Legacy: ASY: Synthesis Process

Speech synthesis in ASY can be produced for either static vocal tract shapes or for dynamic utterances. In the latter case, two tables are used to control the synthesis process. The first table (script) provides a specification of key tract shapes. Each row of the script table specifies 10 variables that fully describe the midsagittal vocal tract shape. Thus, each row of the script table corresponds to a static picture of a schematic vocal tract (as if viewed from the side).

The second table (control) provides timing and voice source information. The control table "directs" the synthesis process, telling the system how rapidly to move from shape to shape. If succeeding rows in script tables represent different tract shapes, the result will be that simulated movement is created. Depending upon the time values specified in the control table, intermediate vocal tract shapes may be automatically created by linear interpolation between script table values. This process is similar to key frame animation, where the animator creates key frames, and the intermediate pictures are interpolated. Another way to think of this is as "morphing" between shapes of the vocal tract.

Synthesis is on a pitch-pulse by pitch-pulse basis.
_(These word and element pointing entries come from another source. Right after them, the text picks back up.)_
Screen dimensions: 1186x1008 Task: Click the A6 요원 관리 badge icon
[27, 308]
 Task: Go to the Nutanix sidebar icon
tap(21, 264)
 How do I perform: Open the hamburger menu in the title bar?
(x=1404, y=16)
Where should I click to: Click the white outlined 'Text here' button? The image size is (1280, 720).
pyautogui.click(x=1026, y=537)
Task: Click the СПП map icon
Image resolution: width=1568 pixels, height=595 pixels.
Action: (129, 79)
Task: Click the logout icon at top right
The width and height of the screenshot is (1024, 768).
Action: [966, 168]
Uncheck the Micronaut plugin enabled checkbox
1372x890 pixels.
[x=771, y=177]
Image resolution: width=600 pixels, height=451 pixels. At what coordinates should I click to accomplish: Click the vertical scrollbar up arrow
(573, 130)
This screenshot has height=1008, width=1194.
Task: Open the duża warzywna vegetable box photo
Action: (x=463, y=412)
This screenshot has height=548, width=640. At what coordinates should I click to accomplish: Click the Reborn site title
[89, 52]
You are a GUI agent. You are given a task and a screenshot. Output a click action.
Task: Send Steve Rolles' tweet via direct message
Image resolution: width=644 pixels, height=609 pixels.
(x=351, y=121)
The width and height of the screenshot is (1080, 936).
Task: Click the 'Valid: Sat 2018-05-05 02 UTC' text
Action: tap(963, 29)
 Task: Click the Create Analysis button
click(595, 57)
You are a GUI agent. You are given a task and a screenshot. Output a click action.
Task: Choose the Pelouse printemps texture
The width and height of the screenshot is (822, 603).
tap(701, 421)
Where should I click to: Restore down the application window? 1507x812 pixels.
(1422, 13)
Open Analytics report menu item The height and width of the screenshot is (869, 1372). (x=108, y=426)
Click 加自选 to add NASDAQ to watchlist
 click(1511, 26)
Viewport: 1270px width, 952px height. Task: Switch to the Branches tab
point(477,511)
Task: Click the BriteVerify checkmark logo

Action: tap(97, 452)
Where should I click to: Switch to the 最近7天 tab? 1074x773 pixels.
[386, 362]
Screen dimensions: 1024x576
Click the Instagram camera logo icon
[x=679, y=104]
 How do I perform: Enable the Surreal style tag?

For each pitch pulse, a short snippet of sound is created digitally; as the next pitch pulse is generated, the sound is added to the end of the previous snippet, resulting in a continuous utterance. The duration of a pulse is determined by the fundamental frequency specified in the control table. The higher the frequency, the shorter the duration of a pitch pulse.

Once a sound has been synthesized, it can be listened to ("played") or saved in a computer file for subsequent listening, analysis, or editing.